UMA IMODESTA ESPECULAÇÃO
Permita-me, caro leitor, compartilhar um voo da minha imaginação diante dessas observações de Hawking.
Imagine por um momento que houvesse um outro universo antes do nosso — antes do familiar Big Bang, ocorrido 13,8 bilhões de anos atrás. Nesse antigo cosmos hoje inacessível, talvez até destruído ou sobreposto pelo nosso, havia uma civilização tão curiosa quanto a humana. Eles gradualmente galgaram os degraus do avanço tecnológico, indo de paus e pedras a bombas atômicas e aceleradores de partículas, como nós fizemos.
Então eles excederam nossas atuais capacidades. Em muito. E descobriram, com certo espanto, que seu Universo não era tão confortável quanto poderia ser. Talvez tenham identificado que ele fosse acabar num Big Crunch, esmagado pela própria gravidade, ou quiçá consumido pelo frio e inexorável avanço da entropia, destruindo toda e qualquer estrutura que pudesse nutri-los. Mas esta civilização não queria morrer, nem queria ver o cosmos encontrar seu fim.
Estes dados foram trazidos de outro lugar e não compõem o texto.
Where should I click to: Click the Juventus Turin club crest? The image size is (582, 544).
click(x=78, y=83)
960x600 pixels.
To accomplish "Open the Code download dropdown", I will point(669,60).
Decidiram então aplicar todos os seus conhecimentos avançados em um experimento final — a desestabilização do campo de Higgs e a consequente ressurreição do Universo. A iniciativa produziria uma imensa bolha de espaço-tempo, crescendo a uma velocidade espantosa e convertendo energia do vácuo em matéria. Um novo cosmos nasceria. Talvez eles pudessem adentrá-lo no instante exato para sobreviver em seu interior. Talvez não. De toda forma, tomaram todo o cuidado, em seus cálculos, para produzir a quantidade exata de matéria e energia no processo de expansão cósmica, de forma que o novo cosmos não só fosse duradouro e hospitaleiro, como também plano e infinito até onde se pudesse ver. Amigável à vida. Nascia daí o nosso Universo, cuja sintonia fina é aparente e espanta os cosmólogos, mas somos hoje incapazes de compreender por quê.
Será que algo assim pode ter acontecido? Deixo ao leitor a inglória tarefa de julgar a verossimilhança.